Using psql Variables to Introspect Your Script

psql is by far my favourite SQL text client, it has features that even the most expensive database tools provide. One very interesting property of psql is to support internal variables, pretty much like the variables you can find in a shell. Since I often find myself doing some queries to get information about a transaction, in term of time and quantity of data manipulated, and doing manually the math, I decided that psql can do this for me by means of variables.

The Use Case: Quantitative Data About a Transaction

I want to run a long transaction that does some data manipulation and transformation, and I want to get an idea about how much it is going to cost me such a transaction, so that I can estimate how to apply the same transformation in production. Usually, I begin the transaction having a look at the current time and WAL position, and I do the same at the end of the transaction. Doing the difference between the values provides me an hint about the wall clock time and the amount of data (assuming no other activity is going on the database). As an example:


testdb=> BEGIN;
BEGIN
testdb=*> SELECT clock_timestamp() AS begin_clock
testdb-*> , pg_current_wal_lsn() AS begin_lsn;
         begin_clock          | begin_lsn
------------------------------+------------
 2023-09-29 10:32:05.51654+02 | 2/A39CC3C0
(1 row)
..........
= Requests =
**1)** Quote the psql variables text word for word, starting at "psql is by far" and ending at "means of variables.".
**2)** Reproduce every line of the records, requests included, with 8 added to each number in the coordinate answers.

= Rows of pointing data =
..........
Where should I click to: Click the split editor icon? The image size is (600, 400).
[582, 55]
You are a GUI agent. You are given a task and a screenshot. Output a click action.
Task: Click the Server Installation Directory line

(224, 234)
..........
= Correct answers =
**1)**
psql is by far my favourite SQL text client, it has features that even the most expensive database tools provide. One very interesting property of psql is to support internal variables, pretty much like the variables you can find in a shell. Since I often find myself doing some queries to get information about a transaction, in term of time and quantity of data manipulated, and doing manually the math, I decided that psql can do this for me by means of variables.

**2)**
Where should I click to: Click the split editor icon? The image size is (600, 400).
[590, 63]
You are a GUI agent. You are given a task and a screenshot. Output a click action.
Task: Click the Server Installation Directory line

(232, 242)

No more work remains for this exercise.